EXTRAIT DU TEXTE:
MELVIL POUPAUD

Melvil Poupaud, artiste complet, développant une palette de dons tous plus maîtrisés les uns que les autres. Homme sans qualité particulière mais avec sacrément de talents artistiques. Et c’est ce qui compte quand on vient annoncer l’arrivée d’un album qui s’appelle « Un Simple Appareil »…

Choisir « Un simple appareil » comme titre d’album c’est pour enlever toute prétention qu’on essayerait de te coller dès le départ ?

Pas vraiment, j’ai choisi ce titre parce que j’aimais bien la phrase. J’aime bien prendre des expressions toutes faites et changer leur sens dans la chanson, comme dans « Sortie de l’auberge » ou un « simple appareil », pis c’est pas pour le fait de ce que ça veut dire, c’est aussi pour le contraste entre le Simple et un Appareil, entre quelque chose de simple et quelque chose de mécanique.

Le côté pop de l’album semble couler l’idée d’un rock abrasif qui collerait à tes baskets ?

DONNÉES ENREGISTRÉES:
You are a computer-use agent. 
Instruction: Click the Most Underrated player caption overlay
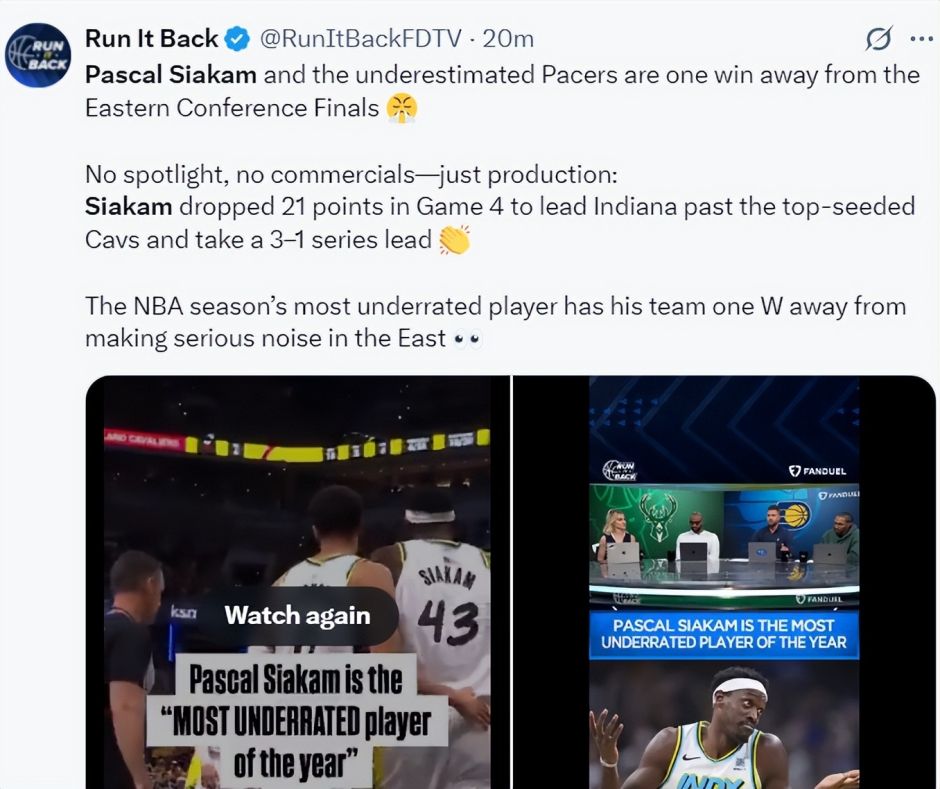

CONSIGNE: Pour chaque phrase ci-dessous, dites si elle est d'accord avec l'entretien avec Melvil Poupaud, en répondant oui ou non et en citant mot pour mot le passage qui tranche. 1. Le nouvel album s'intitule « Un Simple Appareil ». 2. Melvil Poupaud a choisi ce titre pour écarter toute prétention dès le départ. 3. Il aime reprendre des expressions toutes faites et en changer le sens dans ses chansons.

RÉPONSE:
1. Oui : "l’arrivée d’un album qui s’appelle « Un Simple Appareil »"
2. Non : "Pas vraiment, j’ai choisi ce titre parce que j’aimais bien la phrase."
3. Oui : "J’aime bien prendre des expressions toutes faites et changer leur sens dans la chanson"